- Sayfa alıntısı:
§

16 Eylül 2018

Çok özgün olayım derken çuvallayan bir film

Gizem denen o kurulması zor ve hassas atmosfer, öyle yılan gibi dolambaçlı, birçok yöne giden ve gereksiz uzatmalarla dolu bir üslupla elde edilemez

 

           KÜÇÜK BİR RİCA   X  ½
           (A Simple Favor)

Yönetmen: Paul Feig
Senaryo: Jessica Charzer
Görüntü: John Schwartzman
Müzik: Theodore Shapiro
Oyuncular: Anna Kendrick, Blake Lively, Henry Golding, İan Ho, Joshua Satine, Glenda Braganza, Andrew Rannels, Jean Smart

Amerikan filmi

 

 

Film son derece zeki ve esprili gözükmeye çalışan, ama gevezeliğiyle insanı yoran bir senaryoya dayanıyor. O da Darcey Bell adlı kadın yazarın romanından uyarlanmış. Yazarı, senaryo yazarı ve asıl kahramanları kadın olan filmin kadın seyirci için bir proje olduğu besbelli.

Film kendi TV programına sahip olup orada hanım seyirciye ilginç olmaya çalışan şeyler sunan bir blog yazarının öyküsünü anlatıyor. Eşini yitirmiş, bir çocuk sahibi Stephanie, günün birinde Emily adlı bir kadınla tanışıp dost oluyor. Her şeyiyle farklı, hatta kendisine 180 derece zıt bir kadın: upuzun boylu, alımlı, makyajlı, iyi giyim-kuşamlı, haşin, alaycı, utanmaz konuşmalar yapıp küfürler eden ve kendinden son derece emin gözüken bir kadın.

Bir büyük şirkette çalışıyor. Ama son derece özgür biçimde... Özgürlüğü patronuna ters düşüp sert davranmaya dek varıyor!.. Stephanie’nin önünde eşiyle adeta bir seks gösterisi yapıp büyük aşklarını görselleştiren kocası Sean Townsend de hikâyenin bir diğer kahramanı.

Ama günün birinde Emily birden kayboluyor. Ve bulunamıyor. Stephanie de hemen konuyu TV ekranına taşıyıp seyircinin ilgisini istiyor. Ama uzun zaman sonra kadının cesedi bulunuyor, bir ırmağın yanı başında... Katil aşık koca mıdır? Yoksa bambaşka biri mi?      

Son günlerde art arda izlediğimiz iki filmden Canavar ne kadar özgün ve sürükleyici ise, benzer temalara sahip Küçük Bir Rica da o denli abartılmış, temelsiz ve amaçsız gözüküyor. Kitabı bilmiyorum, ama tipik bir çok-satan mantığını yansıttığı kesin... Bu da hep hafif ve zekice komediler yönetmiş Paul Feig için aslında iyi bir malzeme.

§

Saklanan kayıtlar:

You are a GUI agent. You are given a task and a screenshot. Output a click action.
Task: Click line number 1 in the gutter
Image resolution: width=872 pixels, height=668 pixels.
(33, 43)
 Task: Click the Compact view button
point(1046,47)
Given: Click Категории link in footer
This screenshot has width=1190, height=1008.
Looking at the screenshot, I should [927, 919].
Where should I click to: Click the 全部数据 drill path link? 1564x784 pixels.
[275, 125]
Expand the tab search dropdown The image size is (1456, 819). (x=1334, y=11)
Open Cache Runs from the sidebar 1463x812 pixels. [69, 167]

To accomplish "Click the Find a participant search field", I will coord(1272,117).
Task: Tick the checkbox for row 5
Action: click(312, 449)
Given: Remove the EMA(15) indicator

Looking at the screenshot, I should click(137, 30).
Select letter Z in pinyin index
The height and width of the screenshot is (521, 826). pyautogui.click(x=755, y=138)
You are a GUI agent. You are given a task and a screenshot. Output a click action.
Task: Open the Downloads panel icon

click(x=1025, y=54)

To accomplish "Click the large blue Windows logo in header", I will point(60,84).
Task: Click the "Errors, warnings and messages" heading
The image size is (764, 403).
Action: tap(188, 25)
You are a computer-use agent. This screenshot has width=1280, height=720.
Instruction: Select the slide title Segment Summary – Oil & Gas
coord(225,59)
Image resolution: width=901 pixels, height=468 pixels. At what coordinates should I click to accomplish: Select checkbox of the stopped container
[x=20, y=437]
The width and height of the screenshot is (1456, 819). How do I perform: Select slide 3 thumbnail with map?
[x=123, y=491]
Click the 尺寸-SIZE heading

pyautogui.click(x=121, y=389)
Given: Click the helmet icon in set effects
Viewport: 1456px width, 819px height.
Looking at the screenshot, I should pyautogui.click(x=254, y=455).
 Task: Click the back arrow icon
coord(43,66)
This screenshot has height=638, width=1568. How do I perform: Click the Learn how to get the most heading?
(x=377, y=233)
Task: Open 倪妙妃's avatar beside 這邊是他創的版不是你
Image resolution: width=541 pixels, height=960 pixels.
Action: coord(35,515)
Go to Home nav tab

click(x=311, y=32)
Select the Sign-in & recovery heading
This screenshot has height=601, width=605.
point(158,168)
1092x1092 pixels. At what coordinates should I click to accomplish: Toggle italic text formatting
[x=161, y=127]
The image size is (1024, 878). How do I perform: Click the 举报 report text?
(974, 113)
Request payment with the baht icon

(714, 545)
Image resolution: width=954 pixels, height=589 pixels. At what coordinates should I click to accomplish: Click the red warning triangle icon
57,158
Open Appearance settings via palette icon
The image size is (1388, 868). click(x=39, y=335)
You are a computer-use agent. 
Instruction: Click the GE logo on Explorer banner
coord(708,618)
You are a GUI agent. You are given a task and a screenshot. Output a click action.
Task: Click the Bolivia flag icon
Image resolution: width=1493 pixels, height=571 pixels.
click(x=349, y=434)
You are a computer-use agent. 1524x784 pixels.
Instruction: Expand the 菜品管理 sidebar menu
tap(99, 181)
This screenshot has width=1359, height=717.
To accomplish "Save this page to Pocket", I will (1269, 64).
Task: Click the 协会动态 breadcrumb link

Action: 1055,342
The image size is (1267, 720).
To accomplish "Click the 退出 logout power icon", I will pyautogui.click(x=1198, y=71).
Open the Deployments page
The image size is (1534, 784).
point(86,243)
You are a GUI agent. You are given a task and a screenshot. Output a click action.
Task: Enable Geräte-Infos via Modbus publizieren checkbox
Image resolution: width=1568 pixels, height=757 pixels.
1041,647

§

- Yönergeler:
A: Film eleştirisinden "Ama günün birinde" sözleriyle başlayıp "bambaşka biri mi?" sözlerinden sonra biten bölümü birebir yazın.
B: Film eleştirisine göre Küçük Bir Rica'nın senaryosu kimin romanından uyarlanmıştır?

- Cevaplar:
A:
Ama günün birinde Emily birden kayboluyor. Ve bulunamıyor. Stephanie de hemen konuyu TV ekranına taşıyıp seyircinin ilgisini istiyor. Ama uzun zaman sonra kadının cesedi bulunuyor, bir ırmağın yanı başında... Katil aşık koca mıdır? Yoksa bambaşka biri mi?

B: Darcey Bell adlı kadın yazarın romanından.